Managing Director, International Monetary Fund (IMF), Christine Lagarde has suggested central banks globally to consider issuing digital currency to make transactions more secure.
In a speech given at the Singapore Fintech Festival, the IMF chief argues that a CBBD could satisfy public policy goals, such as financial inclusion, security and consumer protection and enable privacy in payments.
According to her,
“There may be a role for the state to supply money to the digital economy. Pointing out some of the huge advantages of blockchain technology which drives cryptocurrencies, Lagarde said: ”Your payment would be immediate, safe, cheap and potentially semi-anonymous. And central banks would retain a sure footing in payments.”
“Regulations may not be able to fully address these downsides, Lagarde said, but a digital currency could offer a number of advantages, particularly as a backup means of payment. “And it could boost competition by offering a low-cost and efficient alternative — as did its grandfather, the old reliable paper note,” Lagarde said. She added that although the case for virtual currencies “is not universal,” it should be investigated “seriously, carefully and creatively.”

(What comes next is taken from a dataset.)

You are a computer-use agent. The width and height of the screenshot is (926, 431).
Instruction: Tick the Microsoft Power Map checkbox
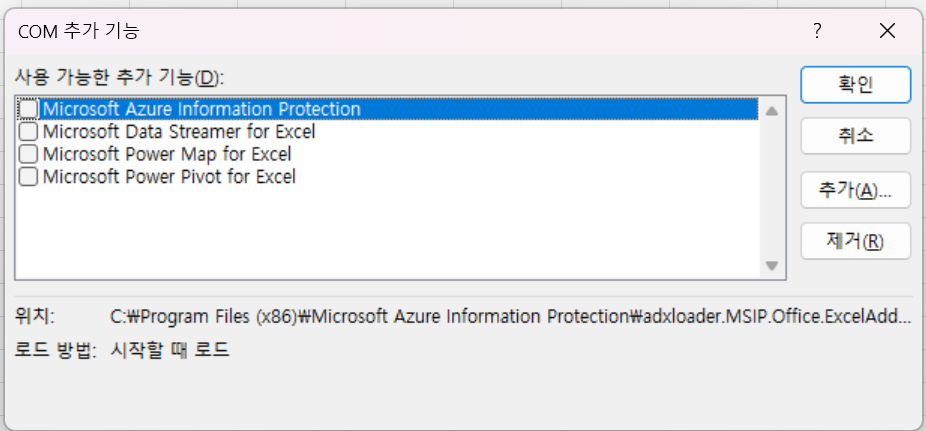28,154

However, regarding the risks posed to the continuing role of commercial banks, Lagarde argues for a partnership approach between central banks and the private sector in such a way that “the central bank focuses on its comparative advantage — back-end settlement — and financial institutions and start-ups are free to focus on what they do best — client interface and innovation. This is public-private partnership at its best.”